───── PROVIDED PASSAGE ─────
The EPO grants many patents for inventions involving machine learning. However, a recent EPO Board of Appeal decision (T0161/18) highlights the importance of drafting such applications carefully so that sufficient details of the training dataset are included. A failure to do so can result in refusal of the application on the grounds of both sufficiency and lack of inventive step.
The invention and claims
The invention concerned a device in which aortic heart pressure were calculated from blood pressure measurements using a neural network.
Independent method claim 1 contained the following characterising portion:
" ..... characterized in that the transformation of the blood pressure curve measured at the periphery is converted into the equivalent aortic pressure with the help of an artificial neural network, the weighting values of which are determined by learning."
A corresponding independent device claim was included comprising a measuring device for detecting blood pressure and a computing unit. This claim contained the following similar characterising portion:
" ..... characterized in that the computing unit for transforming the measured blood pressure curve (7) has an artificial neural network (8) whose weighting values were determined by learning."
The Board of Appeal first considered whether the invention was sufficiently disclosed. "Sufficient disclosure" is a requirement of patent applications which arises from Article 83 of the European Patent Convention (EPC).
Article 83 is a short article, which states very simply:
The European patent application shall disclose the invention in a manner sufficiently clear and complete for it to be carried out by a person skilled in the art.
The board stated that, for this purpose, "the disclosure of the invention in the application must enable the person skilled in the art to reproduce the technical teaching inherent in the claimed invention on the basis of his general specialist knowledge".
With regard to the training of the neural network, the present application stated that the input data should cover a wide range of patients of different ages, genders, constitutional types, health status and the like so that the network did not become specialized.
However, the application did not disclose which input data were suitable for training the artificial neural network according to the invention, and the application did not disclose at least one data set suitable for solving the technical problem of the invention.
The board stated that, "The training of the artificial neural network cannot therefore be reworked by the person skilled in the art, and the person skilled in the art cannot therefore carry out the invention."
The board therefore concluded that the invention was not sufficiently disclosed and thus did not meet the requirements of Article 83 EPC above.
Interestingly, the board also considered the invention to lack an inventive step for the same reason, i.e. the invention was not sufficiently disclosed.
The appellant saw the problem solved by the invention as creating a method and a corresponding device which guaranteed a precise determination of the cardiac output, whereby the computational effort was kept within reasonable limits thus enabling integration into a mobile and appropriately handy device.
The board was not convinced that the artificial neural network according to claim 1 provided the advantages asserted by the applicant, since neither the claim nor the description contained details regarding the training of the artificial neural network.
In particular, the board stated that, "The mere indication that weight values are determined by learning does not go beyond what the expert understands by an artificial neural network."
The board therefore considered that the claimed neural network was not adapted for the specific, claimed application. The board stated that there was therefore, "only an unspecified adaptation of the weight values, which is the nature of every artificial neural network."
Patent applications in the field of machine learning must be drafted carefully to ensure that sufficient details of the training dataset are included, and must clearly disclose which input data are suitable for training the artificial neural network.
The content of this article is intended to provide a general guide to the subject matter. Specialist advice should be sought about your specific circumstances.
─────
ASSIGNED TASK 1:
According to the article on decision T0161/18, which article of the European Patent Convention establishes the requirement of sufficient disclosure?
ASSIGNED TASK 2:
Rewrite the article on decision T0161/18 from "A corresponding independent" up to and including "Patent Convention (EPC).", swapping "computing unit" for "processing unit".
The lines are unrelated to the article on decision T0161/18.
───── RECORDED INFORMATION ─────
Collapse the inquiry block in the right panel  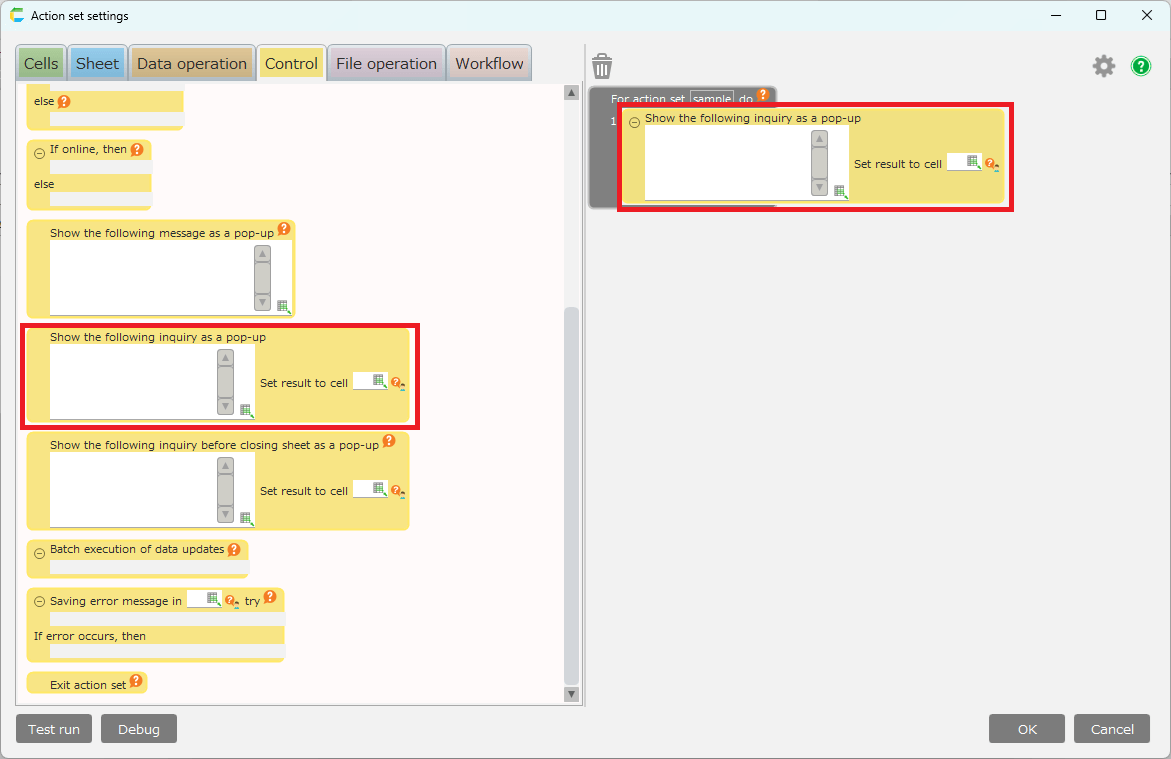(x=634, y=123)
─────
TASK RESPONSE 1:
Article 83 of the European Patent Convention.

TASK RESPONSE 2:
A corresponding independent device claim was included comprising a measuring device for detecting blood pressure and a processing unit. This claim contained the following similar characterising portion:
" ..... characterized in that the processing unit for transforming the measured blood pressure curve (7) has an artificial neural network (8) whose weighting values were determined by learning."
The Board of Appeal first considered whether the invention was sufficiently disclosed. "Sufficient disclosure" is a requirement of patent applications which arises from Article 83 of the European Patent Convention (EPC).